Waarop doelt u precies?
„De professionele adviezen van de Nederlandse inlichtingendiensten aan het kabinet zijn met een diplomatieke pen weggeschreven. De Nederlandse inlichtingendiensten hadden in Irak geen eigenstandige positie. Daardoor stonden ze sceptisch tegenover de informatie van hun Amerikaanse collega’s. De Tweede Kamer had dat moeten weten. Rond de besluitvorming over vredesmissies krijgt hij ook expliciet te horen welke inschatting door de commandant der strijdkrachten wordt gemaakt.”
Maar als militair ingrijpen wordt overwogen in een land waar Nederland geen inlichtingendienst heeft, moet een kabinet toch wel afgaan op buitenlandse diensten?
„Nee, we kunnen gewoonweg niet zonder eigen inlichtingendienst.

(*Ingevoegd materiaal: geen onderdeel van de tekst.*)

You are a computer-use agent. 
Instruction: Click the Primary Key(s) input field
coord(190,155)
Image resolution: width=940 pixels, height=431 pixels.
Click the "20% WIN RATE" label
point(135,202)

Inlichtingendiensten bedrijven handel, ook die van bevriende mogendheden. Je geeft ze wat informatie en je krijgt wat terug. Als je op goed gezag aanneemt wat ze zeggen, is het onmogelijk een goede afweging te maken. Voor een klein land met beperkte machtsmiddelen is dat wel essentieel.”
Vorige maand erkende het kabinet dat een adequaat volkenrechtelijk mandaat voor de inval in Irak ontbrak. In de kabinetsreactie van dinsdag staat dat militair ingrijpen ook kan plaatsvinden zonder VN-resoluties, als er in de internationale gemeenschap maar voldoende draagvlak is. Voorhoeve: „Dat voorbehoud is terecht, mits een kabinet zich daar niet te pas en te onpas op beroept. Het volkenrechtelijk domein is geen sluitend rechtsdomein, er is nu eenmaal geen wereldkabinet of wereldpolitie. Als militair ingrijpen op grond van een genocideverdrag is geboden, maar een van de vijf vetohoudende VN-leden spreekt daarover toch zijn veto uit, dan is het toelaatbaar als een groep bevriende mogelijkheden toch besluit iets te doen.
Het toenmalig kabinet heeft echter nooit gezegd: We steunen de inval omdat we met Amerika en Engeland van mening zijn dat Saddam Hussein hoe dan ook uit het zadel moet worden geworpen. Men zei: Er is een volkenrechtelijke basis. Dat was niet correct.”
Was ‘Davids’ dan overbodig geweest als het kabinet destijds eerlijker was geweest over zijn beweegredenen?
„Slechts voor een deel, want los van dat volkenrechtelijk aspect dient een regering zich ook te bezinnen op de mogelijke uitkomsten van militair ingrijpen. Nederland heeft dat te weinig gedaan. Washington en Londen hebben zich te weinig beraden op een mogelijk averechts effect van een inval op de stabiliteit in het Perzische Golfgebied. Nederland vervolgens ook, constateerde Davids terecht en nu dus ook het kabinet.”